Upon arrival in Atlanta, he took a one-day a week job at Atlanta University, a predominately black college. Rev. Domas also reserved the right to meet with whomever he chose in his home. That company included Dr. Thomas Baker Jones, a black Unitarian from Ohio. Rev. Domas considered it a "heart-sickening duty" to discourage Dr. Jones from attending Sunday service. Nonetheless, Dr. Jones attended a Sunday service in November 1947.
Rev. Domas recounted the event. "He was seated without incident, even to the taking of his offering... but the matter was hardly allowed to rest there. An ultra-race conscious minority promptly rushed to the telephone and served notice on those two members of the board with whom they felt they had the most in common that I should be fired forthwith."

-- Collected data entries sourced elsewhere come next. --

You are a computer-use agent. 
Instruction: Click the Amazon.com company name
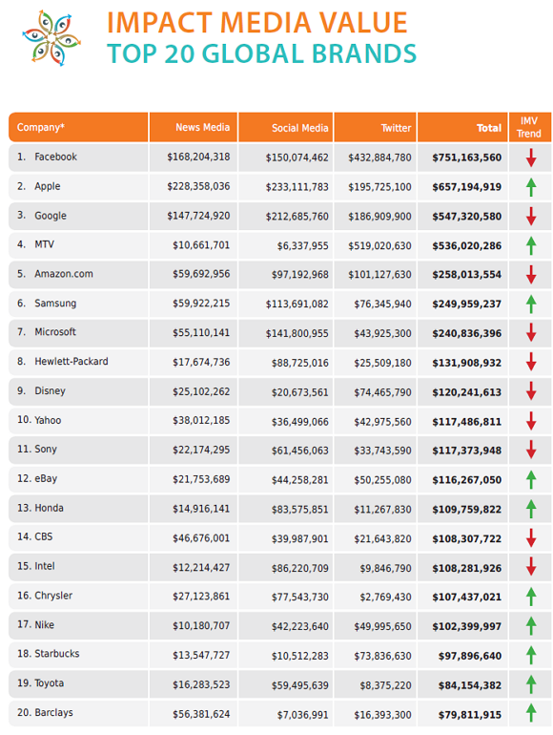tap(64, 274)
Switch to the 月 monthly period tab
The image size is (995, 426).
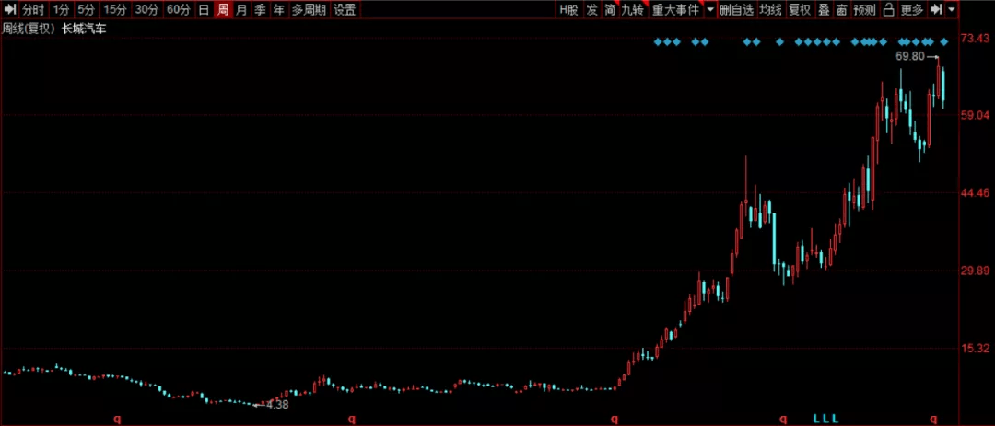241,10
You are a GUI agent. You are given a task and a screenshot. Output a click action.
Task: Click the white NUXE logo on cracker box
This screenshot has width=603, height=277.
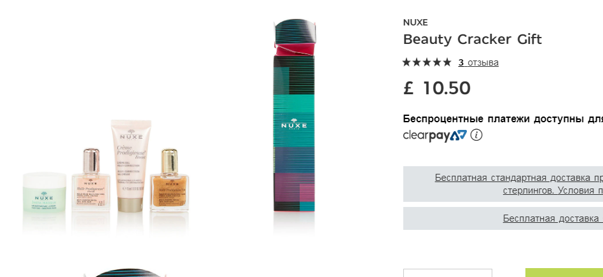[294, 124]
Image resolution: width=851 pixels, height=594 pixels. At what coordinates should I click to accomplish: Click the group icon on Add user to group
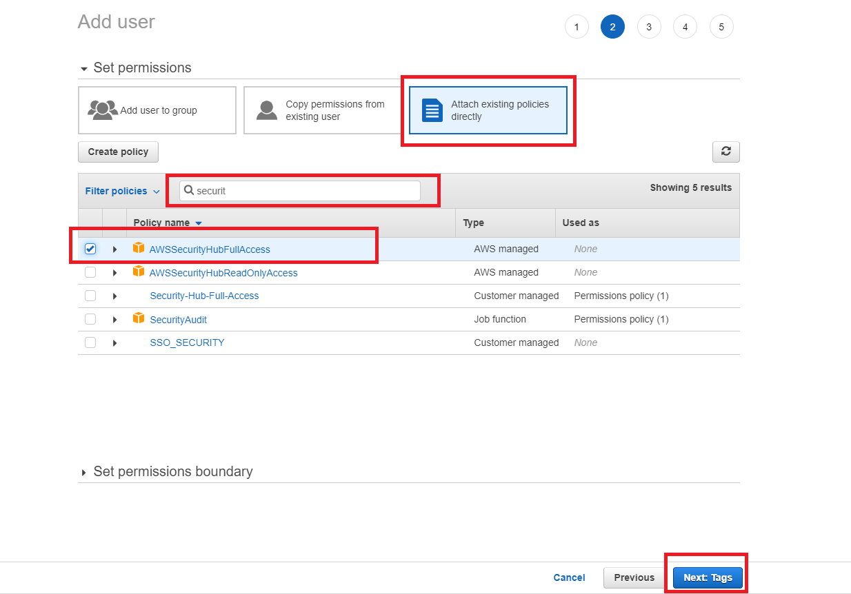point(103,109)
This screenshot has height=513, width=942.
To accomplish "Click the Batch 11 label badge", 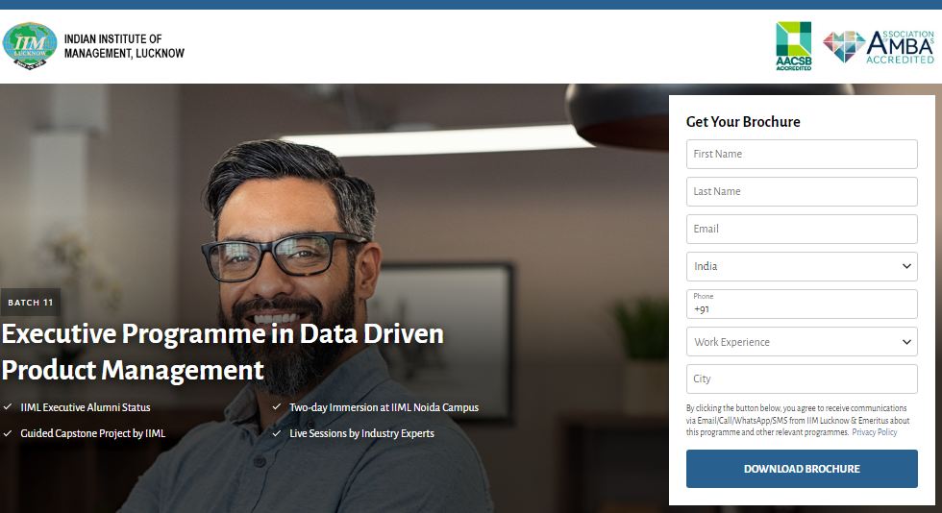I will [31, 303].
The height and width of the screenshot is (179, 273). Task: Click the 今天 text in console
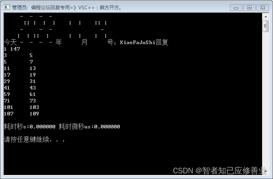point(10,42)
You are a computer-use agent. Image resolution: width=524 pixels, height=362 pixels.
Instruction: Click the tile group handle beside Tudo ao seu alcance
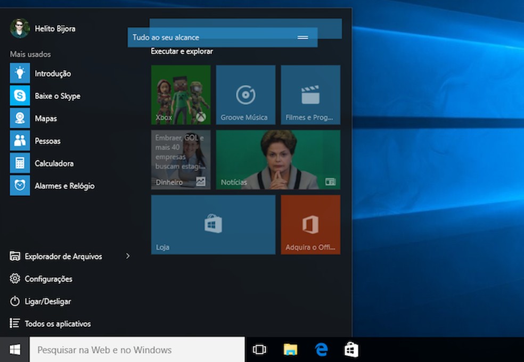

Rev. Domas's daughter described what happened next as seen from the parsonage located next to the West Peachtree Street church.
"When the Ku Klux Klan threatened our family in the fall of 1947, I was too young to be told and too short to look out the high windows. If I saw anything alarming it was the odd way my parents stared at the street. My mother stood on one side of a closed drape, my father on the other. Each lifted just enough cloth to let in a sharp slice of Georgia sunlight. On West Peachtree Street, two floors below, a convoy of battered cars and rusty pickup trucks stretched from Third Street to Ponce de Leon. Each was full of Klansmen in white robes tilting back their pointed hoods to hunt for motion behind our drapes."
Several weeks later the church voted to exclude Negroes from all church functions. The local newspaper reported the news with an article entitled "Wallacite's Church Votes Negro Ban".
Rev. Domas offered his resignation to the Board of Trustees and the church subsequently voted to accept his resignation by a vote of 33 to 32.